- [Assignment]: Extend the opinion column below on repealing the Second Amendment, starting right after its final sentence.
══ Reading passage
It’s time to get rid of the Second Amendment

It’s time to get rid of the Second Amendment

By Ellen Ratner   
Published
7,000 empty pairs of children's shoes representing the children killed with a gun since the Sandy Hook massacre, is displayed on the lawn outside the U.S. Capitol. 'The display is intended to put pressure on lawmakers', says Oscar Soria, spokesman for the online activist network Avaaz. The group organized the display. (Photo ©2018 Doug Christian)
Seven thousand pairs of children's shoes, representing the children killed with a gun in the United States since the massacre at Sandy Hook Elementary School on Dec. 14, 2012, were displayed on the lawn outside the U.S. Capitol on March 13. The display was intended to put pressure on lawmakers to enact gun control, said Oscar Soria, spokesperson for the online activist network Avaaz. The group organized the display. (Photo ©2018 Doug Christian)

WASHINGTON — Former Supreme Court Justice John Paul Stevens wrote an op-ed for the New York Times last week and said it’s time to do away with the Second Amendment.

I couldn’t agree with him more.

In fact, we have quietly let the Third Amendment go away. The Third Amendment, put into action by James Madison, forbids soldiers from staying in people’s homes without the owners’ permission. It was made in response to the Quartering Act, which was a British law. It is useless now, and we never see it used.

Justice Stevens, who served on the Supreme Court from December 1975 to June 2010, ought to know about the Second Amendment and why it was enacted. In his column, he wrote: “Concern that a national standing army might pose a threat to the security of the separate states led to the adoption of that amendment, which provides that ‘a well regulated militia, being necessary to the security of a free state, the right of the people to keep and bear arms, shall not be infringed.’ Today that concern is a relic of the 18th century.”
════
══ Record set
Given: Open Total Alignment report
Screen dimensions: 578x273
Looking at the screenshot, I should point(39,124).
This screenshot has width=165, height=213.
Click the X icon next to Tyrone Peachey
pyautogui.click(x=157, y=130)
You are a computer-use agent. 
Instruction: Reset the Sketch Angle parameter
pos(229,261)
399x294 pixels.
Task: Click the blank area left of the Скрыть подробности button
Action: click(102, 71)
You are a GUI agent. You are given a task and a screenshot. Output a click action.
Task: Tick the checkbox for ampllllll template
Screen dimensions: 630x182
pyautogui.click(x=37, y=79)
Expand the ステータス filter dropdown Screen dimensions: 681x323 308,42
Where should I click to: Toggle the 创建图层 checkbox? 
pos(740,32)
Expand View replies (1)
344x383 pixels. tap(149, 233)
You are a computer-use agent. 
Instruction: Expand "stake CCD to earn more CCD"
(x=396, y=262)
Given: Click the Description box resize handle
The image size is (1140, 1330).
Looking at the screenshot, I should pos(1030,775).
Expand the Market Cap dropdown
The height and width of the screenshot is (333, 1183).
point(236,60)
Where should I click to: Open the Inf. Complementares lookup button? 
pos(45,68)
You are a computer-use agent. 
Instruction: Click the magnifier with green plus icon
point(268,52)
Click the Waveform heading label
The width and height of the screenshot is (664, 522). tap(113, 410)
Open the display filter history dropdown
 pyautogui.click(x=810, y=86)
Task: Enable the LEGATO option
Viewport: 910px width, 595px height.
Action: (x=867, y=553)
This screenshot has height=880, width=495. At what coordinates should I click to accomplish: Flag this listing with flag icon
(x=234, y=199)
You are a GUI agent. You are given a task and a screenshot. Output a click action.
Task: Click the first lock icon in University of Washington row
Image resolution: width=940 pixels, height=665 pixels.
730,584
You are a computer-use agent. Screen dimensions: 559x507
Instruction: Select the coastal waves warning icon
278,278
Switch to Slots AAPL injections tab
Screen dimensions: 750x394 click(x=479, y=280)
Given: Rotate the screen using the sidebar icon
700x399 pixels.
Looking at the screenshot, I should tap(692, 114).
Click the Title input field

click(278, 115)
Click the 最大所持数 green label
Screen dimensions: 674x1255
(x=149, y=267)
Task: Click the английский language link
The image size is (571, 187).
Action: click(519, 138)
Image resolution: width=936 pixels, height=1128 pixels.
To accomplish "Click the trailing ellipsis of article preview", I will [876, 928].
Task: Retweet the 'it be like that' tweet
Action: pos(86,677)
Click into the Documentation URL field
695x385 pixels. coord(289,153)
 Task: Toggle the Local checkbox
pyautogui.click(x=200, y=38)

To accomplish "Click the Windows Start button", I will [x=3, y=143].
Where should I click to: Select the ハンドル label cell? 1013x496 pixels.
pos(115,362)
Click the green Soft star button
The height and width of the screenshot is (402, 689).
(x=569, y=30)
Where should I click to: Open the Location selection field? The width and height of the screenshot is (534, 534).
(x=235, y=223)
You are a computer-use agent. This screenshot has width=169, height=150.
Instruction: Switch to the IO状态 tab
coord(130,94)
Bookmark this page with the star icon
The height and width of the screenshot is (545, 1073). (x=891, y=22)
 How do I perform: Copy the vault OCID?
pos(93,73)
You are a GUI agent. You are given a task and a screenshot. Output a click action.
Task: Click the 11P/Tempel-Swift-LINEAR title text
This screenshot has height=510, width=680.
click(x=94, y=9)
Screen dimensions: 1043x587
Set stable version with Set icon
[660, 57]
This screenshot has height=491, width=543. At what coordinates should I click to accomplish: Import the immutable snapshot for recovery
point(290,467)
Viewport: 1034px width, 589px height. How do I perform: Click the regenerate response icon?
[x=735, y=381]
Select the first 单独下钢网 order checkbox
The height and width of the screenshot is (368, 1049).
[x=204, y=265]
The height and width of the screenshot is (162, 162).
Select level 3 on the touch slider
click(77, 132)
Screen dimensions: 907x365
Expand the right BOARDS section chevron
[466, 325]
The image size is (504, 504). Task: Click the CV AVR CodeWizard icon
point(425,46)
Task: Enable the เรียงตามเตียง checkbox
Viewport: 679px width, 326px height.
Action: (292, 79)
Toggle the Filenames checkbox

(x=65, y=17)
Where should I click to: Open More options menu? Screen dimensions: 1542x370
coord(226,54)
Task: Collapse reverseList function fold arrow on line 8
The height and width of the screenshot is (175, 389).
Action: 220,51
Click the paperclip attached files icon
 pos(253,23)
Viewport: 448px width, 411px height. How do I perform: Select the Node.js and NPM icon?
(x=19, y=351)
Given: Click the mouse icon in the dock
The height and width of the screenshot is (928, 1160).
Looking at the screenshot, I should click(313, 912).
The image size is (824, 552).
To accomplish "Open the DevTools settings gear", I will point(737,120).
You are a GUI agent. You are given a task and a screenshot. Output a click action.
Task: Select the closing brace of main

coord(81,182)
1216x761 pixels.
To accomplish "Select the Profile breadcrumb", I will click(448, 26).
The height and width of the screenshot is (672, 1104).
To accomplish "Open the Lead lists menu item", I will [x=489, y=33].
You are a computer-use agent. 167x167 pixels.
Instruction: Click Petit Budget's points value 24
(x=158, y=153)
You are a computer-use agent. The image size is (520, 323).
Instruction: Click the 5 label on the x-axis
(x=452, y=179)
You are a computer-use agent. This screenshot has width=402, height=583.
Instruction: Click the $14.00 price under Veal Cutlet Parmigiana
════
- [Task output]:
When the NRA and others quote the Second Amendment, they do not refer to the beginning of the amendment, which says “a well regulated militia.” As some columnists have pointed out, we don’t have a “well regulated militia.”

A lot of research has been done on guns. Some of the findings include the following:

Stanford University professor John Donohue said his research shows that “right-to-carry” laws in many states have led to a 13 to 15 percent increase in violent crime and that some states and cities, such as New York City, have seen homicide rates drop because of vigorous enforcement.

It also has been pointed out that Australia, Canada and the United Kingdom have seen homicide rates fall because, as most researchers believe, there is strict gun control.

Economists John Lott and David Mustard used “regression analysis” in their 1997 landmark study at the University of Chicago to say that concealed-carry permits reduce crime. However, according to one article, “a more refined analyses of more recent state and county data undermine the more guns, less crime hypothesis.”

The Dickey Amendment forbids the Centers for Disease Control and Prevention to engage in advocacy on the gun issue. But CDC research has found that the having guns at home does increase the risk of homicide. The NRA was not happy with the CDC conclusion and, because of its research, the Dickey Amendment came about. The head of the CDC is a political appointment, and research on guns was zeroed out.

Mark Rosenberg, who is considered an expert on gun research at the CDC and who co-founded its National Center for Injury Prevention and Control, said: “Removing the money from the budget and enacting the Dickey Amendment were the first and second shots across the bow by the NRA. The result is that the CDC basically does nothing in gun violence research. If research on cancer were stopped for a single day, there would be a huge protest. But this research has been stopped for 20 years.”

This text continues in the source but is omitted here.